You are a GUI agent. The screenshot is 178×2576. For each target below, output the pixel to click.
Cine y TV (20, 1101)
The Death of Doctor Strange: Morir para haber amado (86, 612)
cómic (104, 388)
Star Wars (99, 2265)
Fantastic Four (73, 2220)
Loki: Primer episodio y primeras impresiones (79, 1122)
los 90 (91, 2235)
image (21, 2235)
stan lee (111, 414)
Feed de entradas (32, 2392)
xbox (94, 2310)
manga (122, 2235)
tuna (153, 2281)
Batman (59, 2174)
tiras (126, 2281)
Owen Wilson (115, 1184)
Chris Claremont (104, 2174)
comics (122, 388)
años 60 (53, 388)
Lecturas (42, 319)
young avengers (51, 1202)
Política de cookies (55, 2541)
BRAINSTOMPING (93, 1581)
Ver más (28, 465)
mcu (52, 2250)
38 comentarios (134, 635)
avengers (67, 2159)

--

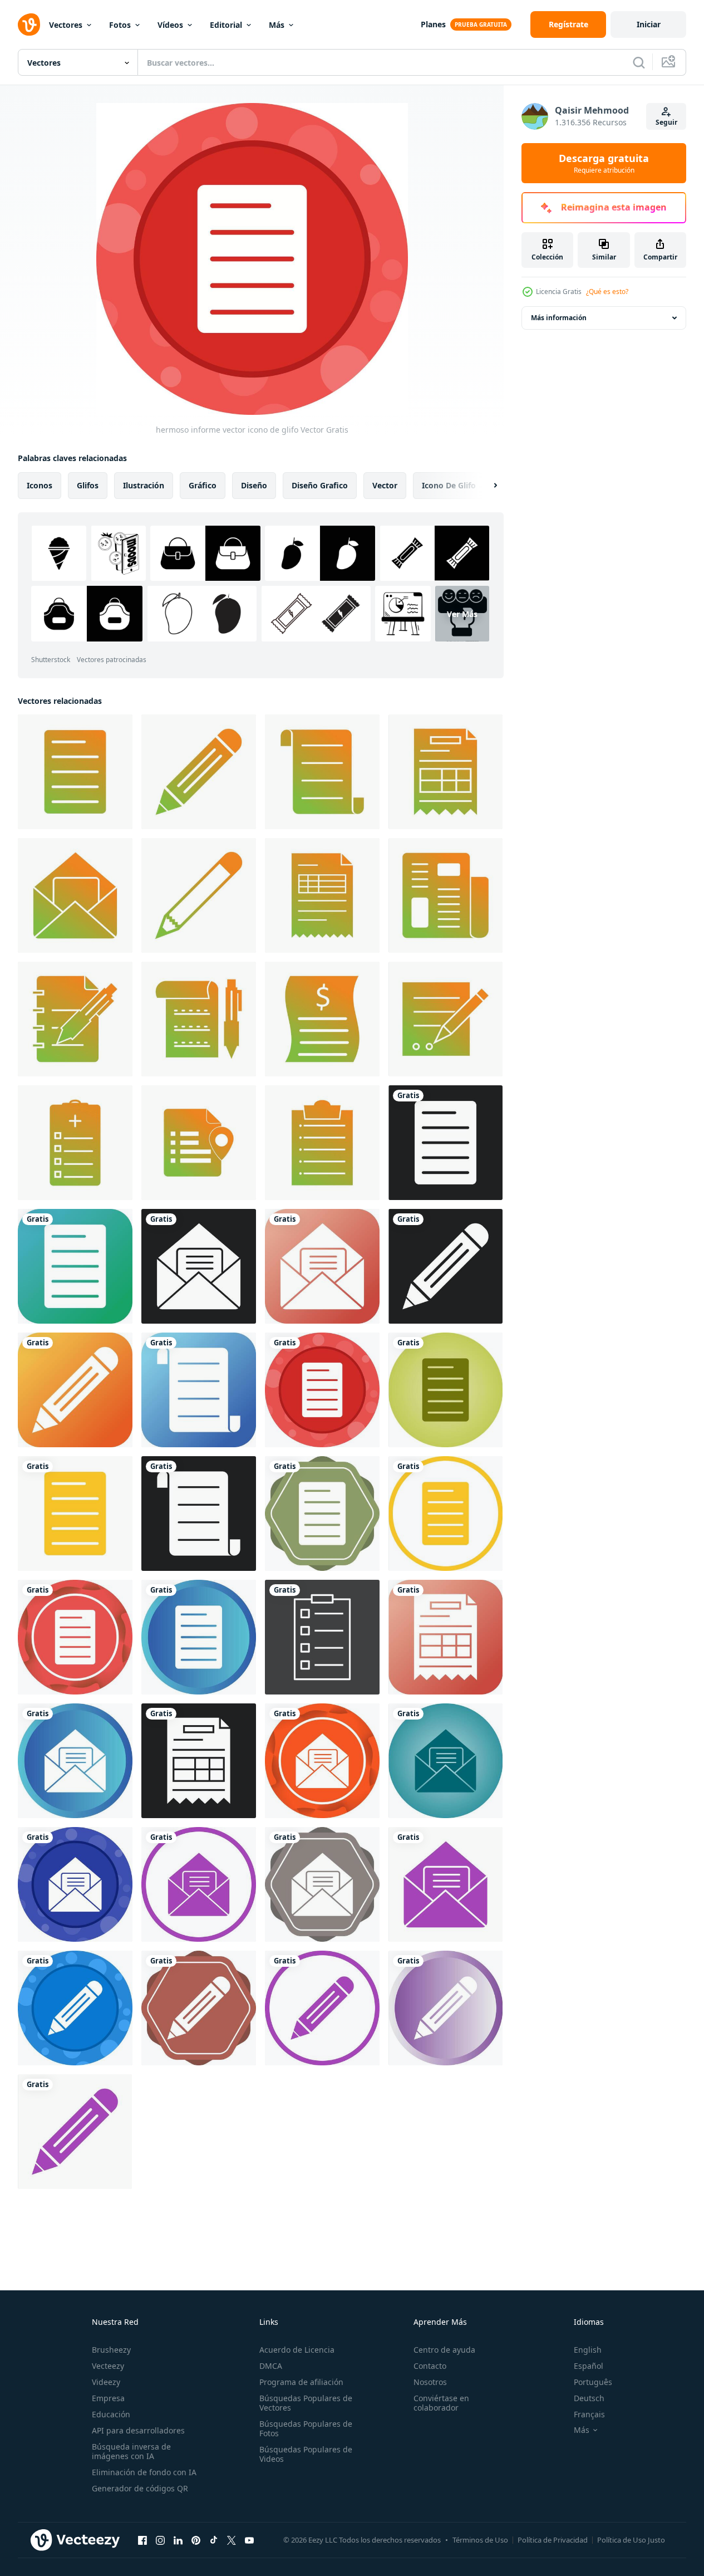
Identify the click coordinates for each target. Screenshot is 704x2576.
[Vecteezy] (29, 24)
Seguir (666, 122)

--

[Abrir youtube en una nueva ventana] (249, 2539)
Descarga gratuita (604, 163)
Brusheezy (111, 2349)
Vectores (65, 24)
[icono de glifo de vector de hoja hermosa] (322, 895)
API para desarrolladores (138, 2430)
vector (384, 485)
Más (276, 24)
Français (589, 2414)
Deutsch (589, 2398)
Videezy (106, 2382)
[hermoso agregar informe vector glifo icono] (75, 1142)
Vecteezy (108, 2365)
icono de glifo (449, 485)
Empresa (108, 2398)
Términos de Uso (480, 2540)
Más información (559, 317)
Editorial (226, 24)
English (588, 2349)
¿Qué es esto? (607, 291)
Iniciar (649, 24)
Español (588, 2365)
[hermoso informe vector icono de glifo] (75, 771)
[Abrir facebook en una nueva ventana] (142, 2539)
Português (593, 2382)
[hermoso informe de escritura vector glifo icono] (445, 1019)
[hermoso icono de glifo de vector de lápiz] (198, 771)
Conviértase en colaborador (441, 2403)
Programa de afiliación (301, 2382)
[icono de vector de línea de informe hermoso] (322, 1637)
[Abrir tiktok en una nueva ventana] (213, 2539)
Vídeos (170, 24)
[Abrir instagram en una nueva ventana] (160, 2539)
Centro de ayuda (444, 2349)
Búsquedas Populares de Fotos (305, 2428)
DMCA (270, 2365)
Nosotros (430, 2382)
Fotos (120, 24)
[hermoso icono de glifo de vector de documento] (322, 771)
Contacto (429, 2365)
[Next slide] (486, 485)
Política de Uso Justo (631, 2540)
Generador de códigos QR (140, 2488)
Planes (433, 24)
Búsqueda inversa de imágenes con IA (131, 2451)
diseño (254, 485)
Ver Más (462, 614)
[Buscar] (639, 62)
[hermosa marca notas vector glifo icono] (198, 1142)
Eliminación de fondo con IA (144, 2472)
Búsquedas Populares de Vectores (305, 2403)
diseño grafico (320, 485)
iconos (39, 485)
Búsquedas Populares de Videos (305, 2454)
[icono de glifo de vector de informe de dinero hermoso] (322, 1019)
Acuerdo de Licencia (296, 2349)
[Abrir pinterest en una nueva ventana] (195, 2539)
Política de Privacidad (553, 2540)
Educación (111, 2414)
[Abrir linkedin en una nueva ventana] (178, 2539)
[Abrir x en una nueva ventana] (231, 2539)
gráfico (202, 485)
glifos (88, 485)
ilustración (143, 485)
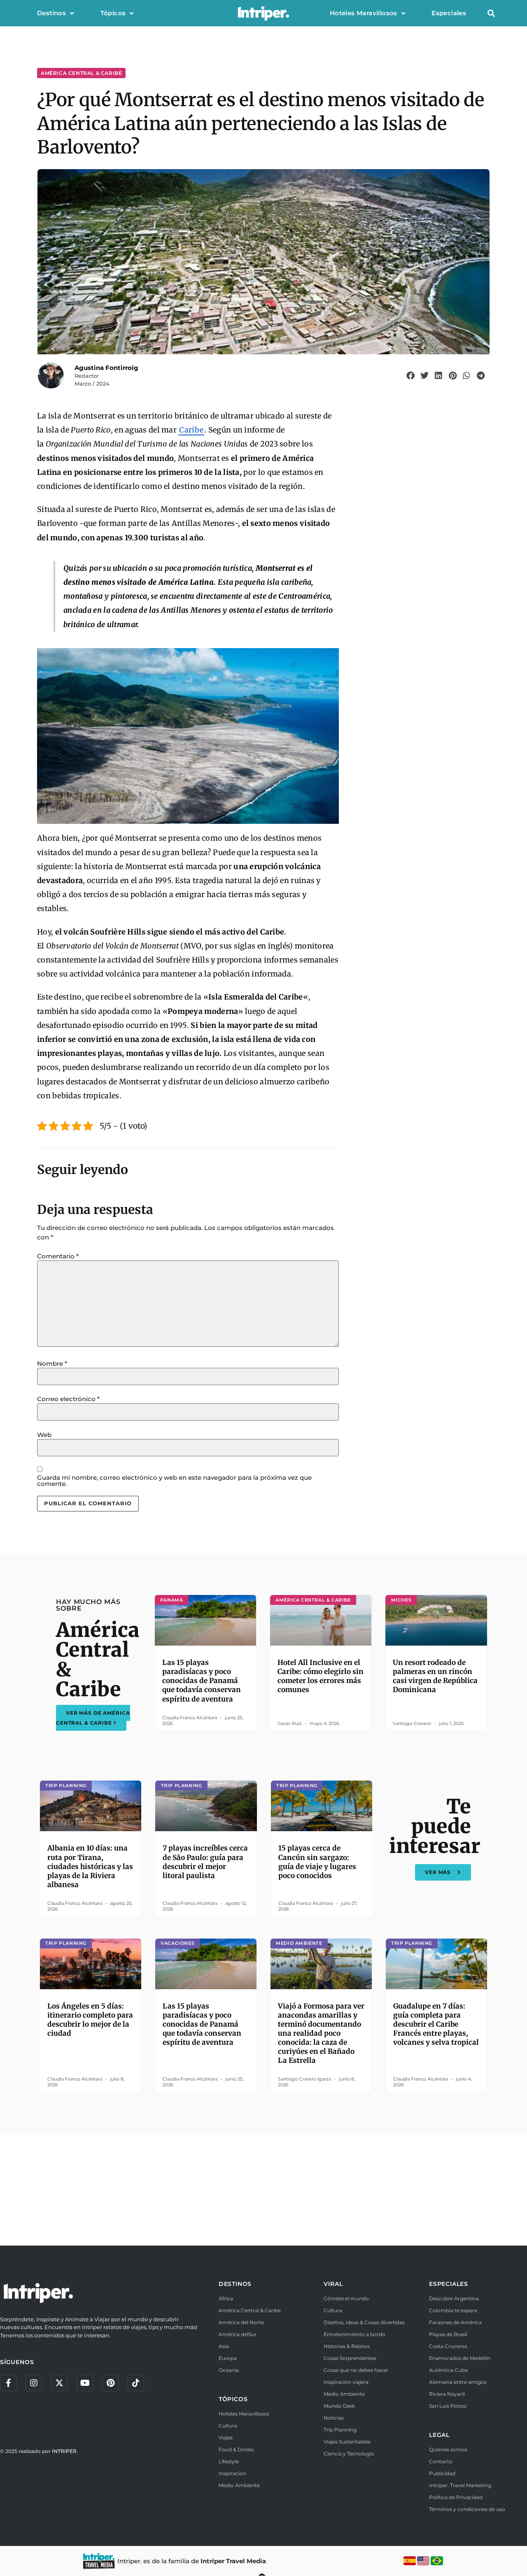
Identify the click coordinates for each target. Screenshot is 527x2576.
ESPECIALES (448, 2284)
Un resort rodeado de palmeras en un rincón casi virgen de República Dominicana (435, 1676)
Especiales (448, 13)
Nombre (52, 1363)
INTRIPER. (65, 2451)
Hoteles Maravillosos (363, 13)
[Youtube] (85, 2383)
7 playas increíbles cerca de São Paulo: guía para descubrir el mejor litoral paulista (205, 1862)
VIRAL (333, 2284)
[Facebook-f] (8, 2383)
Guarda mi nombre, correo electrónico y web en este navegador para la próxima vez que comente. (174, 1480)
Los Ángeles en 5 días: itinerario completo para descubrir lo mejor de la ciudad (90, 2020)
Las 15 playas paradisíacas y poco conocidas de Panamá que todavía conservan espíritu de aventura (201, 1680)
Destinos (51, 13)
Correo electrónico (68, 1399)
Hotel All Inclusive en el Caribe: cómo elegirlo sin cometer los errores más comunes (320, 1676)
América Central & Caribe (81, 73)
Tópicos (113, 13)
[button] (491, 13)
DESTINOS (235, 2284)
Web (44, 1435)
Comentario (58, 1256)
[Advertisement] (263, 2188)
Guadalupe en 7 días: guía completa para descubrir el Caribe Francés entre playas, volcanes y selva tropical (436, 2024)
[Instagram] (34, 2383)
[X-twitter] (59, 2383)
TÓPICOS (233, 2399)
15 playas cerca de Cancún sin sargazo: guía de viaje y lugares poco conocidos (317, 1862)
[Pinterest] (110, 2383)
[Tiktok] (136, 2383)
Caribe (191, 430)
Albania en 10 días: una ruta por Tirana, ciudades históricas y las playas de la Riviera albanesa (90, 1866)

> **EXERCISE DESCRIPTION**
Using the entries above, return exactly the lines from the line with "manga (122, 2235)" to the line with "avengers (67, 2159)", counting both of those lines.

> **WRITTEN RESPONSE**
manga (122, 2235)
tuna (153, 2281)
Batman (59, 2174)
tiras (126, 2281)
Owen Wilson (115, 1184)
Chris Claremont (104, 2174)
comics (122, 388)
años 60 (53, 388)
Lecturas (42, 319)
young avengers (51, 1202)
Política de cookies (55, 2541)
BRAINSTOMPING (93, 1581)
Ver más (28, 465)
mcu (52, 2250)
38 comentarios (134, 635)
avengers (67, 2159)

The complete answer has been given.